## Exercise details
With the line that contains "This screenshot has height=665, width=1200." as the first line, output exactly every line through the end of the material.

## Given data
((
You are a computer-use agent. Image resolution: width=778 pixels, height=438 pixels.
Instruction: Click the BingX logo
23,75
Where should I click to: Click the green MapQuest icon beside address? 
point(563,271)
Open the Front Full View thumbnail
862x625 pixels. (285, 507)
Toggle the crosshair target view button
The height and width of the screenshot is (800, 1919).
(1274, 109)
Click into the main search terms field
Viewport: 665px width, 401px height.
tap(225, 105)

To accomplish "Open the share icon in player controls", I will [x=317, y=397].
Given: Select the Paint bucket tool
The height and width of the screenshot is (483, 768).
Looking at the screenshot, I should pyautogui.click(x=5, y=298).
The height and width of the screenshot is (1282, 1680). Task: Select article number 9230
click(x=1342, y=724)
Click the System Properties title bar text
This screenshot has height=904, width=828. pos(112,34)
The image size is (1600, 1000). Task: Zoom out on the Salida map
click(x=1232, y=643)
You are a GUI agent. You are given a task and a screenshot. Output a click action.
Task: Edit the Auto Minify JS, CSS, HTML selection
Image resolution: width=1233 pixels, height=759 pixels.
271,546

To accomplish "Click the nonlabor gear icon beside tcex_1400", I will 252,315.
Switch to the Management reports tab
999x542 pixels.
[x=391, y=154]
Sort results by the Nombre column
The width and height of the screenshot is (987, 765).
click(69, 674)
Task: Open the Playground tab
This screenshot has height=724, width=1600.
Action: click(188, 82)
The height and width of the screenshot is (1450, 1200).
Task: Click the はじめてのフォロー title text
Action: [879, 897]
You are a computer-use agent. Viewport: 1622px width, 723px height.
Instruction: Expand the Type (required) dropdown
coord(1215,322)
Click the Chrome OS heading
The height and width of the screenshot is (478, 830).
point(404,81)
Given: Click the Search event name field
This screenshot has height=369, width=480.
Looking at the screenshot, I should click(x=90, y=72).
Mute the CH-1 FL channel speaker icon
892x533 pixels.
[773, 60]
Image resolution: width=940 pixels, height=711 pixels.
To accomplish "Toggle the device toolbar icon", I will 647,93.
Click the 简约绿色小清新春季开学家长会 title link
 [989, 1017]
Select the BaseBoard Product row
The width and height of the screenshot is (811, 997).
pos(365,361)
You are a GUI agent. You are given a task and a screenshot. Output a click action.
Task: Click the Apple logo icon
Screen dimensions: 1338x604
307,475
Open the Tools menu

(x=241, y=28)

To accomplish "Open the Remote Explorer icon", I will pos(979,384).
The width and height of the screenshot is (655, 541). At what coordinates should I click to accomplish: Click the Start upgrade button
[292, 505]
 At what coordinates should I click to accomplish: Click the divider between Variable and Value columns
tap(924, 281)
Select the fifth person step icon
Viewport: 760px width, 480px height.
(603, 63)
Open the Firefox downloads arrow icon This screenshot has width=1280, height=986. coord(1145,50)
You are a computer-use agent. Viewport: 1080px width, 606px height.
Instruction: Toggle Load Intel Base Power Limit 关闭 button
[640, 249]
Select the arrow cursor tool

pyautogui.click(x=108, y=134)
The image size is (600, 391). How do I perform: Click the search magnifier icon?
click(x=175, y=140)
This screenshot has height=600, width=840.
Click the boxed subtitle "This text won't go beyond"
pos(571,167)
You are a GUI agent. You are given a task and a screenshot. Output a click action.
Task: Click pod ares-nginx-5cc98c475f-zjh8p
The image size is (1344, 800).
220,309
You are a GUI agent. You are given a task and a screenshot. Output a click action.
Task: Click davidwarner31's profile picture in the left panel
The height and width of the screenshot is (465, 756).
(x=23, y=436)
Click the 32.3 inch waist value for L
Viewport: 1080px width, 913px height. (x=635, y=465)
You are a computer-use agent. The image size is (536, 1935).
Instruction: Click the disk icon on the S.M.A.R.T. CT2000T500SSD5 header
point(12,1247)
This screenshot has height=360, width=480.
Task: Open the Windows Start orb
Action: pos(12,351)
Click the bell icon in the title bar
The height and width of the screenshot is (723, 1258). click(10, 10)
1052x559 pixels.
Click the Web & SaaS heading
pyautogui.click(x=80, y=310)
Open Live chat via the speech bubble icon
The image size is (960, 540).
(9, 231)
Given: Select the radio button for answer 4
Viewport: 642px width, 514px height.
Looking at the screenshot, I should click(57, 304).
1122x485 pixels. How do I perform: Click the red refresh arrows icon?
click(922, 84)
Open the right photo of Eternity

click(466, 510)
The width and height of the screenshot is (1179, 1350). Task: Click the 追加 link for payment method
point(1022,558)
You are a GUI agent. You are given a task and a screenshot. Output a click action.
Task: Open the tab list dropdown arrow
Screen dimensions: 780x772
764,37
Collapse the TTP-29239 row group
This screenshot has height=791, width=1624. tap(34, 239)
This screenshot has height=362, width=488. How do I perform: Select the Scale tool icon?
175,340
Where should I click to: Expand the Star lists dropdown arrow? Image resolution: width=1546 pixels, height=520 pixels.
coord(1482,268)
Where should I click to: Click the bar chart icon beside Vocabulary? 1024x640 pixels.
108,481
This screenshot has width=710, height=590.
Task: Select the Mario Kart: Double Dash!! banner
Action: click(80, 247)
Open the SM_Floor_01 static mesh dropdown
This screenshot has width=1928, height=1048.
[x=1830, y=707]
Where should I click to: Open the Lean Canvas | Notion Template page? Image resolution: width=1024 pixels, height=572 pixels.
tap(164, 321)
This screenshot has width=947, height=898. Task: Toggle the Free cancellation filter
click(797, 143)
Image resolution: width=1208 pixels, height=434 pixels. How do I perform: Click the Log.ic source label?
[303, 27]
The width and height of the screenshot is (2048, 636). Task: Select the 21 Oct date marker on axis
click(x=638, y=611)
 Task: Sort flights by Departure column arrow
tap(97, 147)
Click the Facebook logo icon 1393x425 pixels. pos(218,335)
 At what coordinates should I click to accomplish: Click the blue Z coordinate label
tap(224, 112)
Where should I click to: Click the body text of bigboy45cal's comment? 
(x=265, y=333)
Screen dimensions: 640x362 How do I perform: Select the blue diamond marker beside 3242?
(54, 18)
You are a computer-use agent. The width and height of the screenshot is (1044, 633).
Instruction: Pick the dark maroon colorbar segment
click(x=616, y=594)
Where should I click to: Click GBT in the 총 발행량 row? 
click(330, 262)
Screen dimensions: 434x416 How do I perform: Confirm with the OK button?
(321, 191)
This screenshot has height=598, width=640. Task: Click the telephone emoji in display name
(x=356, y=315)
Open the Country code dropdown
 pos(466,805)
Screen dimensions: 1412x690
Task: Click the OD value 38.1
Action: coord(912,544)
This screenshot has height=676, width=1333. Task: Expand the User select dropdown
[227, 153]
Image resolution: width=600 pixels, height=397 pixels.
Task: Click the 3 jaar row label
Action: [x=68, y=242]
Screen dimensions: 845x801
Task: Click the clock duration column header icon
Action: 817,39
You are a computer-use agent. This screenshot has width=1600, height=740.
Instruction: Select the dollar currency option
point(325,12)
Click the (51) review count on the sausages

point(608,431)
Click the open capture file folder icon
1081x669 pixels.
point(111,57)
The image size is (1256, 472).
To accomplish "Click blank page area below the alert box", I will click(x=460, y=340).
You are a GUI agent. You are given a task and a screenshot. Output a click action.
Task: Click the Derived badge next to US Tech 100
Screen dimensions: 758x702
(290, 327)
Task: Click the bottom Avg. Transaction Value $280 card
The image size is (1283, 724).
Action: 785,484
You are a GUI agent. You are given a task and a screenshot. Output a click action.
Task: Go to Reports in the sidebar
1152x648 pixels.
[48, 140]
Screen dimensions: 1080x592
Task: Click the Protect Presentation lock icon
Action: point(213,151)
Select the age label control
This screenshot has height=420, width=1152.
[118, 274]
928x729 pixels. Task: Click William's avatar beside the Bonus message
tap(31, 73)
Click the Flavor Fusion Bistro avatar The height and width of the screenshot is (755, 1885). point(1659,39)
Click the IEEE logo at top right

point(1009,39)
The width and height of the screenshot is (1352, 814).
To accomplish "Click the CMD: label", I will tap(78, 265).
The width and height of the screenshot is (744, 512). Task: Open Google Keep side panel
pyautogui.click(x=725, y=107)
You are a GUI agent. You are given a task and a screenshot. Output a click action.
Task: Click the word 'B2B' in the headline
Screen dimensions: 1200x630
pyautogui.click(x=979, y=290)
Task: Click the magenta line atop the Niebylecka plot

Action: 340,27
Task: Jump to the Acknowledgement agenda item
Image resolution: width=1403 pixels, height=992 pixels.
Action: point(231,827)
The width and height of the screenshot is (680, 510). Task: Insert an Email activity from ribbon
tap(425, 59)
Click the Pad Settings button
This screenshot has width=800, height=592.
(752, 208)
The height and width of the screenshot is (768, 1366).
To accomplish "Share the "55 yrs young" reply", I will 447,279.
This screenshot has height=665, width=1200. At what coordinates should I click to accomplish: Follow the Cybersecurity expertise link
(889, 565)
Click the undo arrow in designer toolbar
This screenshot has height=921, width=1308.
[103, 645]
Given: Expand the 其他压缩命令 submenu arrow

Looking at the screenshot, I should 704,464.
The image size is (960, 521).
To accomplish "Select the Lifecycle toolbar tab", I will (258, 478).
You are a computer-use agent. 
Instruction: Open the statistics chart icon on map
))
## The answer
This screenshot has height=665, width=1200. At what coordinates should I click to accomplish: Follow the Cybersecurity expertise link
(889, 565)
Click the undo arrow in designer toolbar
This screenshot has height=921, width=1308.
[103, 645]
Given: Expand the 其他压缩命令 submenu arrow

Looking at the screenshot, I should 704,464.
The image size is (960, 521).
To accomplish "Select the Lifecycle toolbar tab", I will (258, 478).
You are a computer-use agent. 
Instruction: Open the statistics chart icon on map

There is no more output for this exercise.